▶ [ASSIGNED TASK] Reproduce the passage of the symposium panel summary below that opens with "Panel 1 Lincoln, Executive" and closes with "time of peace.", renaming every "war time" as "wartime".

[[ TEXT BLOCK open ]]

Panel 1 Lincoln, Executive Power & The Modern Presidency

Marisa Floriani, Managing Editor of the Government Law Review Fireplace Blog

Lincoln and Executive Power — Hon. Frank J. Williams, Chief Justice, Rhode Island Supreme Court 

          Hon. Frank J. Williams opened the symposium with “the U.S. suffered an unexpected attack.”  As he described the state of America during war time, he drew parallels between Abraham Lincoln and George W. Bush.  As a member of the audience, I couldn’t help but think – the more things change, the more things stay the same.  Hon. Williams highlighted the difficult legal position any president is placed in during war time.  He brilliantly stated that a doctor gives a sick man medicine that he would not give a well man, and the same logic should be applied for the power a president exerts during war time as opposed to a time of peace.

         During the Civil War, Lincoln increased the army and navy, appropriated money, declared a blockade, and, most controversially, authorized the suspension of the writ of habeas corpus.  These acts required congressional consent; however, Lincoln completely bypassed that requirement.  According to Hon. Williams these were Lincoln’s necessities in order to handle the “northern realities.”  So what was Lincoln’s constitutional basis to suspend the writ of habeas corpus? 

            Hon. Williams described two cases that reflected Lincoln’s view of the Constitution.  First, Lincoln acted then he went to Congress for ratification.  Lincoln had realized he had stretched his power, but Lincoln acted out of necessity.  Second, Lincoln criticized the Albany Democrats for invoking safeguards, for it was Lincoln’s belief that their arguments would have been stronger if the safeguards had been placed during wartime.  Therefore it is clear from Hon. Williams’ discussion that it was Lincoln’s belief that war-time presidents should be allotted certain flexibilities, and Lincoln acted accordingly.

       Although his actions may have eventually been deemed unconstitutional, Lincoln has been forgiven by society.  Does this mean that one day society will forgive George W. Bush for his decisions in war time?  Only time will tell.

 

Lincoln: Protecting the Nation and the Constitution — Dr. Louis Fisher, Specialist in Constitutional Law, Library of Congress

            Abraham Lincoln has not been America’s only president during war-time.  In fact, numerous presidents have been faced with that taunting task.  But Dr. Louis Fisher created a grand comparison between Abraham Lincoln and James Polk and their actions in war time. 

            Polk declared that there was hostility between American and Mexican troops.  But Dr. Louis Fisher brilliantly points out that hostility does not equate war.  But nonetheless, Polk had declared war on Mexico for invading “America.”  In December of 1847, Lincoln was a new member to Congress and proposed the Spot Resolution.  Lincoln tried to tell Congress and Polk that the land on which foreign troops were invading was not American land.  Lincoln’s efforts, however, went unnoticed (or just ignored).  But Polk was trying to justify what he was doing, as many after him would try to do as well.  Eventually, Polk would admit that he was relying on claims and assertions, as opposed to facts, and he was wrong.

[[ TEXT BLOCK closed ]]
[[ MATERIAL PROVIDED open ]]

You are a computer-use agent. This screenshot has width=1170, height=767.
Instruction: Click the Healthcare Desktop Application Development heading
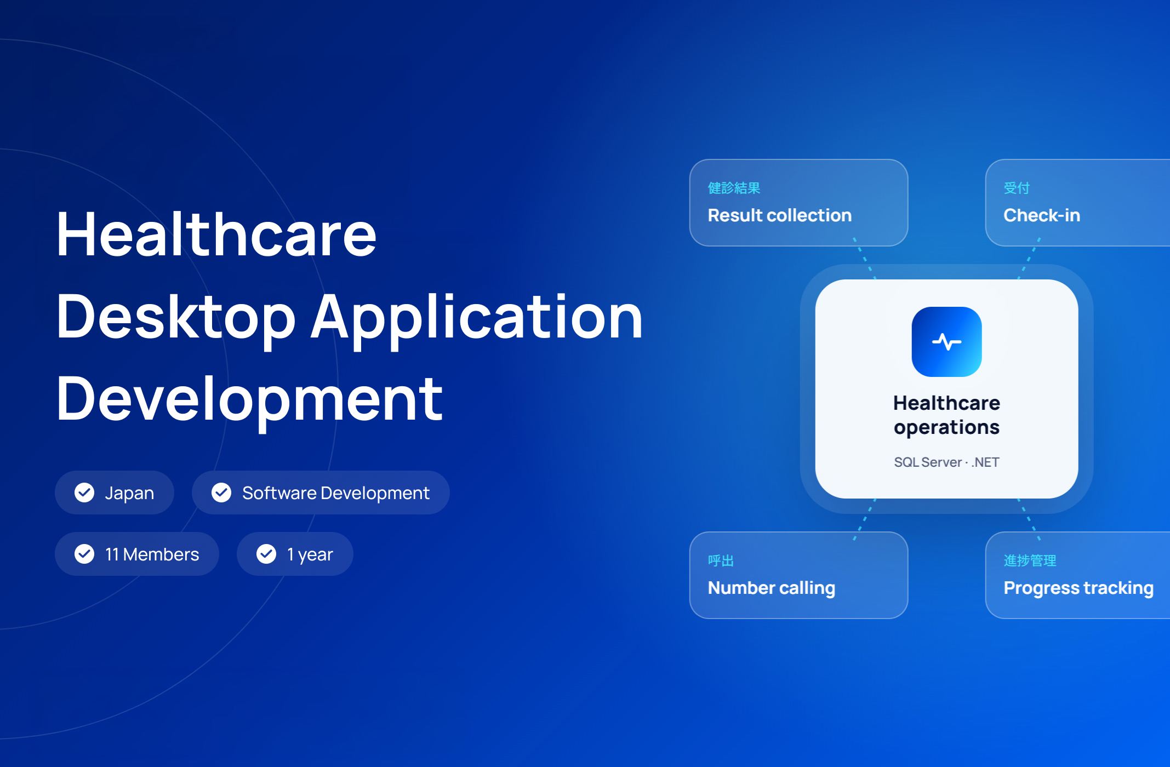pos(350,317)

[[ MATERIAL PROVIDED closed ]]

▶ [SOLUTION FOR THIS PROBLEM]
Panel 1 Lincoln, Executive Power & The Modern Presidency

Marisa Floriani, Managing Editor of the Government Law Review Fireplace Blog

Lincoln and Executive Power — Hon. Frank J. Williams, Chief Justice, Rhode Island Supreme Court 

          Hon. Frank J. Williams opened the symposium with “the U.S. suffered an unexpected attack.”  As he described the state of America during wartime, he drew parallels between Abraham Lincoln and George W. Bush.  As a member of the audience, I couldn’t help but think – the more things change, the more things stay the same.  Hon. Williams highlighted the difficult legal position any president is placed in during wartime.  He brilliantly stated that a doctor gives a sick man medicine that he would not give a well man, and the same logic should be applied for the power a president exerts during wartime as opposed to a time of peace.